Provided passage —
····················

Movement is Medicine: One Size Fits all Physical Therapy

My physical therapy practice has evolved over my 29 years of practice. From hot packs, ultrasound and massage, to hands on practice and skilled exercise. I have even transformed my practice on 2 significant occasions. The first was when I completed a year long training course in manual therapy and the second time when I returned to a 2 year doctoral program. Each time I immersed myself in improving my physical therapy skills and I have been rewarded in more ways than I could have imagined. My ability to problem solve, to see symptom patterns, and develop treatment plans continues to grow and evolve.

Over the last 15-20 years there has been a push for evidenced based practice in all aspects of medicine including physical therapy. Evidence based medicine is defined as “the judicious use of the best current scientific research in the decision making process about the care of patients.” In physical therapy practice this means we as PT’s should be using high quality research to help make decisions about the best and most efficient treatments for our patients. This model has been further defined for the clinician and it includes a 3 pronged approach: 1) Clinical research 2) Patient’s needs and goals and (3) the Clinicians experience.

Standardized treatments and protocols make up a large part of physical therapy practice. Protocols are researched based and are updated evolving over time to keep pace with new information and understanding. When patients don’t progress per protocols it is important for any health care provider to stop doing the same thing over and over, expecting a different result. We must not rely on written progression without using our problem solving skills and knowledge when something is just not quite right.

Here is an article that appeared in the Washington Post Dec 2016 written by a physician who underwent a total knee replacement. In this article the physician finds out that “one size fits all medicine” doesn’t always work for everyone.

····················

Work to complete — Reproduce the physical therapy passage above word for word, starting with "Standardized treatments and" and going on through "work for everyone.".

Records provided —
····················

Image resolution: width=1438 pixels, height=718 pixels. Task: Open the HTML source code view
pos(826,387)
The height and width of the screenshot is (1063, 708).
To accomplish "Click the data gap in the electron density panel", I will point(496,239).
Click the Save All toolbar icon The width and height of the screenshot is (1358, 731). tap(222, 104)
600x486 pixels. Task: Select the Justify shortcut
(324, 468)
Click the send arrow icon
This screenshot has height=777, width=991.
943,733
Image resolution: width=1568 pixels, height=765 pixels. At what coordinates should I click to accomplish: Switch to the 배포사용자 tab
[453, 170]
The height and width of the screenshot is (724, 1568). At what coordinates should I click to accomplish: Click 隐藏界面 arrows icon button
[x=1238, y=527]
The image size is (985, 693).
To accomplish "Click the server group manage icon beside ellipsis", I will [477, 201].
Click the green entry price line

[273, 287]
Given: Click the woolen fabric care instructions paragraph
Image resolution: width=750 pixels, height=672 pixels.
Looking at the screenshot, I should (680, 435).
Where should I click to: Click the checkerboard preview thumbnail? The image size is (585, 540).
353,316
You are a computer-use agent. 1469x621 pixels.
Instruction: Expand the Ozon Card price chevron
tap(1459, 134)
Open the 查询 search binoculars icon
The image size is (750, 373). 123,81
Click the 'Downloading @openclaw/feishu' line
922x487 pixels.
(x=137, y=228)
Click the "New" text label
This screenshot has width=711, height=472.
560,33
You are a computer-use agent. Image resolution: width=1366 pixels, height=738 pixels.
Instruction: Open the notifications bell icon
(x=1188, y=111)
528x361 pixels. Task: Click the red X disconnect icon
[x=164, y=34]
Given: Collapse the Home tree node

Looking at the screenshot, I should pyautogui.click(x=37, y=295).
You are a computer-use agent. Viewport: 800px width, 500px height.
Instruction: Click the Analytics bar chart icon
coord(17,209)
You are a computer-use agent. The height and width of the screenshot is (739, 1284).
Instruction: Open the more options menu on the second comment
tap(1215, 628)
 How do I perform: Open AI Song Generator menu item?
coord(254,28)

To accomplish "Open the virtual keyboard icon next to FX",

····················

Response area —
Standardized treatments and protocols make up a large part of physical therapy practice. Protocols are researched based and are updated evolving over time to keep pace with new information and understanding. When patients don’t progress per protocols it is important for any health care provider to stop doing the same thing over and over, expecting a different result. We must not rely on written progression without using our problem solving skills and knowledge when something is just not quite right.

Here is an article that appeared in the Washington Post Dec 2016 written by a physician who underwent a total knee replacement. In this article the physician finds out that “one size fits all medicine” doesn’t always work for everyone.